Discussion and research on "development" emerged in the middle of the 20th century. Since World War II the focus of international attention has been development in developing countries. And since the implementation of the "First UN Development Decade" by the UN General Assembly in the 1960s, development has become a prominent research topic. However, the concept has shifted from concentrating on GDP growth to more comprehensive social, environmental and economic conditions.
Beginning in the 1970s, with the expansion of the meaning of development, the focus shifted from developing countries to developed Western countries. Concepts such as quality of life and indexes of happiness or well-being began to be proposed. Researchers in psychology, economics, sociology and public policy studied the topic.
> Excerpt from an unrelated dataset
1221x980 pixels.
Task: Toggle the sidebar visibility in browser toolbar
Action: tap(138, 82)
With this perspective, people realized that economic growth should not be the goal of life. It is merely a means of promoting human happiness. After distinguishing the ends from the means, academic circles began to conduct studies on the relationship between the sense of happiness in people and economic growth.
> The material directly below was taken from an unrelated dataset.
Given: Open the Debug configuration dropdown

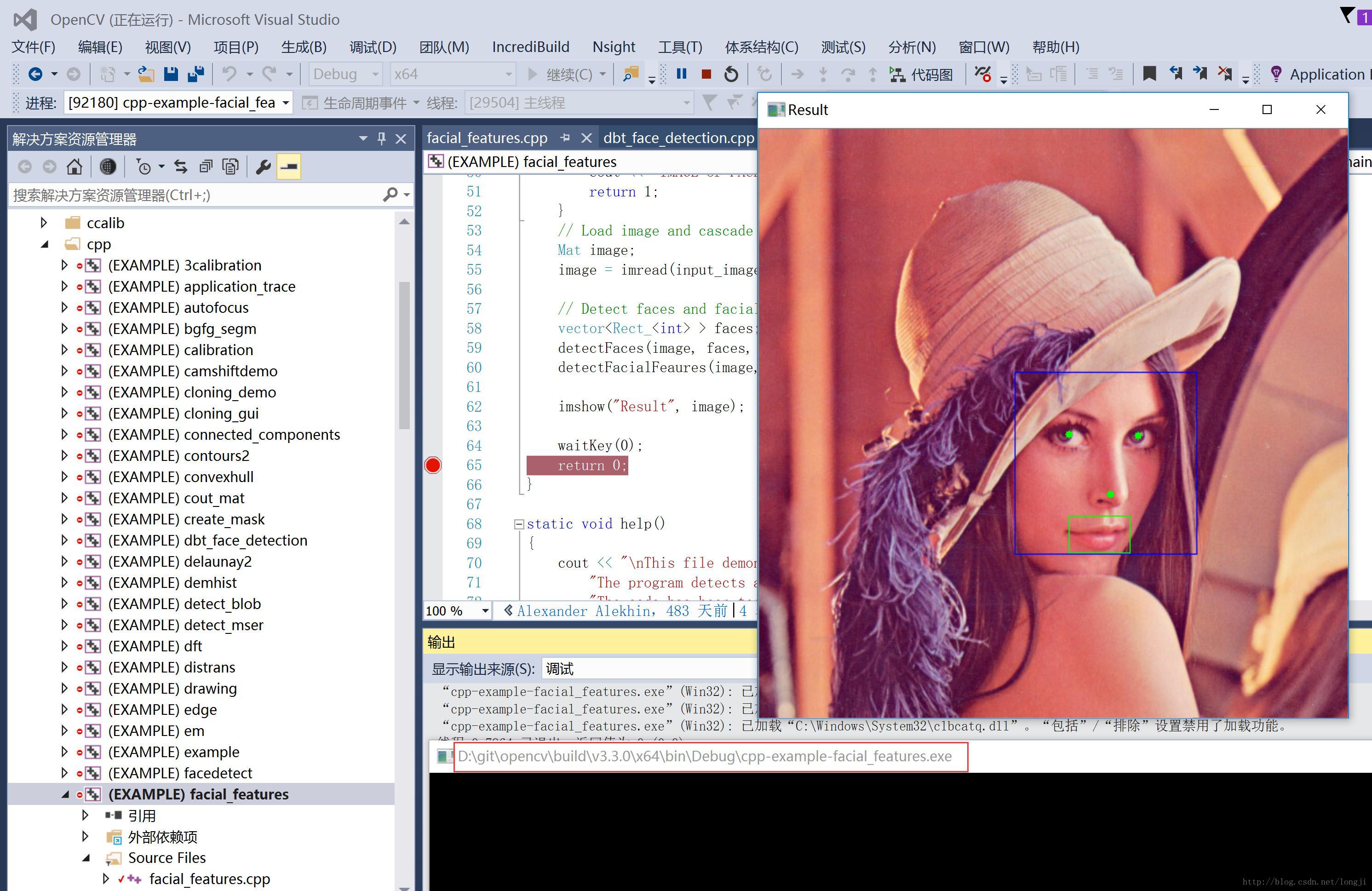Looking at the screenshot, I should point(345,74).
Many studies have been conducted on the impact of economic growth on happiness. For example, a study by the University of Leicester ranked Bhutan as the planet's eighth-happiest place. Nevertheless, statistics generally show that the more developed a nation's economy is, the happier its people feel. This shows that a sense of happiness relies to a degree on economic development. But beyond that point, the marginal utility of material wealth will diminish.
Well-being index studies show that the meaning of happiness is not limited to the subjective sense of happiness. It also includes objective appraisals of living and development conditions. In other words, the concept of happiness has a material level of social welfare and economic conditions as its foundation, as well as the non-material level of things like culture, education, social networks and the living environment.